### WHAT THIS TASK INVOLVES
Take the entries below and print, exactly, the stretch from the line containing "has width=1080, height=623." through the line containing "Task: Click the Stop button", both included.

──────── DATA

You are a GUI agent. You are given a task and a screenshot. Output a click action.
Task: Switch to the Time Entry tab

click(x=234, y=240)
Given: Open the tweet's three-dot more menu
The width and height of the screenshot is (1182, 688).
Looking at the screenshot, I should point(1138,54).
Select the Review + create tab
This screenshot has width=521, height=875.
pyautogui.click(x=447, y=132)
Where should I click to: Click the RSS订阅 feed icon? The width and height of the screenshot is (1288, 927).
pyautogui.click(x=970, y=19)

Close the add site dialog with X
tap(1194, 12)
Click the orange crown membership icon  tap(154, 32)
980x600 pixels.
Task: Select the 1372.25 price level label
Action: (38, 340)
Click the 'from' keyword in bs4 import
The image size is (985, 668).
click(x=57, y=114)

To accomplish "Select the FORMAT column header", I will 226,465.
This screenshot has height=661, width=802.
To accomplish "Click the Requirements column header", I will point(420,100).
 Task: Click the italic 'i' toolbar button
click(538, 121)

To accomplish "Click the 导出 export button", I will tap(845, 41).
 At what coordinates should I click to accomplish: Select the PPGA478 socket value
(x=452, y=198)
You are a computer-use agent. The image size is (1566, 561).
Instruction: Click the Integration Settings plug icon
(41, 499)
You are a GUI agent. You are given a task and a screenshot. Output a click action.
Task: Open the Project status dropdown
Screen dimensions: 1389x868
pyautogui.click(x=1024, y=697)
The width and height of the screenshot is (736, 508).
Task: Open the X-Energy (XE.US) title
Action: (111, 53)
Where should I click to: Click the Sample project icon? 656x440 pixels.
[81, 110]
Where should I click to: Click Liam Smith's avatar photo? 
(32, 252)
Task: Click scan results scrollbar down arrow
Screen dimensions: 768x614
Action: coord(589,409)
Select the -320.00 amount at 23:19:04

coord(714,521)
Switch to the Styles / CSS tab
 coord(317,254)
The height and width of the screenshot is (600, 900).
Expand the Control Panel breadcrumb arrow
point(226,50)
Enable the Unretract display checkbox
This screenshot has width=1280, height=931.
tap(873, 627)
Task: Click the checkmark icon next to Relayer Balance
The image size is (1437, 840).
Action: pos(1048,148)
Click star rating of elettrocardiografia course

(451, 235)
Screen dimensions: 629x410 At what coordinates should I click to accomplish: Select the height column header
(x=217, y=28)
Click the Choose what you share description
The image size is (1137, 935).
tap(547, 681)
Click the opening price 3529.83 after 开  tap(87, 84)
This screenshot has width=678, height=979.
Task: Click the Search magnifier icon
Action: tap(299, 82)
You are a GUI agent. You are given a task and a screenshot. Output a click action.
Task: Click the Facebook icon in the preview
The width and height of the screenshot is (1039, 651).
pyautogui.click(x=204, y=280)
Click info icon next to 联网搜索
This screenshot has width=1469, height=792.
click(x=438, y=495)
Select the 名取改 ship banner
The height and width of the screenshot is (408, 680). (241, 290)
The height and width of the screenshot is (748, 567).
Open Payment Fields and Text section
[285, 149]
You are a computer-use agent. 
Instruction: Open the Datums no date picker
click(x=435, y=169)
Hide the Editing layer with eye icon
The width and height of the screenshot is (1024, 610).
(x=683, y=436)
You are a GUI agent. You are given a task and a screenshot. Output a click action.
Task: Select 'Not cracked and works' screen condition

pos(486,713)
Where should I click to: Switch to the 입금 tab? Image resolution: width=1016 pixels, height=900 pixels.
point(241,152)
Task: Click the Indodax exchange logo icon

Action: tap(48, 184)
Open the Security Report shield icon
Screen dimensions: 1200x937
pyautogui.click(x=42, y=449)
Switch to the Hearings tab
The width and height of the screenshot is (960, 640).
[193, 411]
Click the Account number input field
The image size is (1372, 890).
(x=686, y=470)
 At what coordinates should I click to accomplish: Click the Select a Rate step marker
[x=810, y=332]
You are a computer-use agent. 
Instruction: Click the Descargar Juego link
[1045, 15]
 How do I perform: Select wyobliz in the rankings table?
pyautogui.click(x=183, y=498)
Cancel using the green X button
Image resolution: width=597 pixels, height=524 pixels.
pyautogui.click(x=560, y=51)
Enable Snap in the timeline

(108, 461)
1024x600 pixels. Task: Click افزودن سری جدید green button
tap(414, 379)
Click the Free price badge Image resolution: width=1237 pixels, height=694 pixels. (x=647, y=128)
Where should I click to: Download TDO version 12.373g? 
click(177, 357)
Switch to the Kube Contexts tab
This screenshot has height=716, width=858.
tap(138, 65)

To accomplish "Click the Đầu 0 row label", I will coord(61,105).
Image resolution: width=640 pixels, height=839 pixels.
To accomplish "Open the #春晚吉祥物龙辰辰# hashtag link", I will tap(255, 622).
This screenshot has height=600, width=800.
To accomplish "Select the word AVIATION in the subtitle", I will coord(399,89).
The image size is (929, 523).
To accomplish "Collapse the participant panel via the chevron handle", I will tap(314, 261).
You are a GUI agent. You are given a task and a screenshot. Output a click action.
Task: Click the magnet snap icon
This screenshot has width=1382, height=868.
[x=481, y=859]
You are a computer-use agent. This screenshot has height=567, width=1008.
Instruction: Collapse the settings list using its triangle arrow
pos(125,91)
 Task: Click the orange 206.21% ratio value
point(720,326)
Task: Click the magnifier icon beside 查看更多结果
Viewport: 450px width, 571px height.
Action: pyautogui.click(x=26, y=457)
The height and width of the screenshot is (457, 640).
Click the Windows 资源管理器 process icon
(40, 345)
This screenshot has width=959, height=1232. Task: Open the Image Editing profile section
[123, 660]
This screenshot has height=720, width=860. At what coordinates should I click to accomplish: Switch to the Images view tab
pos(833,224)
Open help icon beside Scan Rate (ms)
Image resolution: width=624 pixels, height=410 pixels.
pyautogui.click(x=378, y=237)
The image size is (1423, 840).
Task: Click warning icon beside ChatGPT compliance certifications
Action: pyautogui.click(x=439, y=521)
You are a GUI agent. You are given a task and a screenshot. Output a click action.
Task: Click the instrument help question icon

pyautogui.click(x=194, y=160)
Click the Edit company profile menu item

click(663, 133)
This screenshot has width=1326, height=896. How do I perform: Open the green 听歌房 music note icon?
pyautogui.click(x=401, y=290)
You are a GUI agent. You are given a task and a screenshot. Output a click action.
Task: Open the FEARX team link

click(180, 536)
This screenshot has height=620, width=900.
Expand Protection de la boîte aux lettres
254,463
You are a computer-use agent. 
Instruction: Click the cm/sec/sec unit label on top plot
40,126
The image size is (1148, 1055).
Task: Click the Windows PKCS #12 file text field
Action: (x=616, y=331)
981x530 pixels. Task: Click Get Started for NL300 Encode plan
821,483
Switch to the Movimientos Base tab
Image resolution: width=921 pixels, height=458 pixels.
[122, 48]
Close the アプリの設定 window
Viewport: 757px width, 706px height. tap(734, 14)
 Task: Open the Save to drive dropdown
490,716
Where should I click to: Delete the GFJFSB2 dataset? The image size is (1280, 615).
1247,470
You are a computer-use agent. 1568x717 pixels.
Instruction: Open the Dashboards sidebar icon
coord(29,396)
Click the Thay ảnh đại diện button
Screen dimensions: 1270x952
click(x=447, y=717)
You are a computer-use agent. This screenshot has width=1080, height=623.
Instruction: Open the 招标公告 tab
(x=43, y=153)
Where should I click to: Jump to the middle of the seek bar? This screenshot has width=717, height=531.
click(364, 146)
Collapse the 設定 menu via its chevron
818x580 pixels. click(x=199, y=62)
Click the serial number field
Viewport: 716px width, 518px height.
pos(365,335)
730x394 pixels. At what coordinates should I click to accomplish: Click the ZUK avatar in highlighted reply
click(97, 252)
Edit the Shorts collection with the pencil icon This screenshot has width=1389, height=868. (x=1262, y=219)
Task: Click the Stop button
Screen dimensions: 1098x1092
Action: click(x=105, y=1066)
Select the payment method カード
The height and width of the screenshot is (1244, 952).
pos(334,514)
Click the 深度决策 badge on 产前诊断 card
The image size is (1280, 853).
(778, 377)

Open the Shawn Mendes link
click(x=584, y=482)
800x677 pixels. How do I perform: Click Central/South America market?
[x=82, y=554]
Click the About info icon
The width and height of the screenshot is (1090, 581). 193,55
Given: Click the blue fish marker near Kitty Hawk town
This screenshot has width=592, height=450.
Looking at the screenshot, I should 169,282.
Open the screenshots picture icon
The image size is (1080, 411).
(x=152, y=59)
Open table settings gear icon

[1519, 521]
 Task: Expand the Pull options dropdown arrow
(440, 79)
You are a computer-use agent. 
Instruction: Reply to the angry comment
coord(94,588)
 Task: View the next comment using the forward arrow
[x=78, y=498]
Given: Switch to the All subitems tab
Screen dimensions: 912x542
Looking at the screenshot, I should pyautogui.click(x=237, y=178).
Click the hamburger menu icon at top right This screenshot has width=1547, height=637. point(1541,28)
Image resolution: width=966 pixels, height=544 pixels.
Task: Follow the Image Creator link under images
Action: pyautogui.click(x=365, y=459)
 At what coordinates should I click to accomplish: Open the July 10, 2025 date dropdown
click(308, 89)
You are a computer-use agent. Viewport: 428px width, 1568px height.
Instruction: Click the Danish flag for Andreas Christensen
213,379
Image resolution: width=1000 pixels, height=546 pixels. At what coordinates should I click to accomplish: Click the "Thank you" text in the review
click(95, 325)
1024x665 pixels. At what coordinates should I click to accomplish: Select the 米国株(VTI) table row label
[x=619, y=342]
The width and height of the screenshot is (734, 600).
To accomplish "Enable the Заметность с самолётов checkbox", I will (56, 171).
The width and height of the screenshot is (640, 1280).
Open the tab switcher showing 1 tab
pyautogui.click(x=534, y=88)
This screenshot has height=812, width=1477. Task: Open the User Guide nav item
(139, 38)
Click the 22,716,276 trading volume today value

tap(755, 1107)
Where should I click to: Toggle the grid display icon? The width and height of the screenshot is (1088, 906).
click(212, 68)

────────────────

### RESPONSE AREA
You are a computer-use agent. This screenshot has width=1080, height=623.
Instruction: Open the 招标公告 tab
(x=43, y=153)
Where should I click to: Jump to the middle of the seek bar? This screenshot has width=717, height=531.
click(364, 146)
Collapse the 設定 menu via its chevron
818x580 pixels. click(x=199, y=62)
Click the serial number field
Viewport: 716px width, 518px height.
pos(365,335)
730x394 pixels. At what coordinates should I click to accomplish: Click the ZUK avatar in highlighted reply
click(97, 252)
Edit the Shorts collection with the pencil icon This screenshot has width=1389, height=868. (x=1262, y=219)
Task: Click the Stop button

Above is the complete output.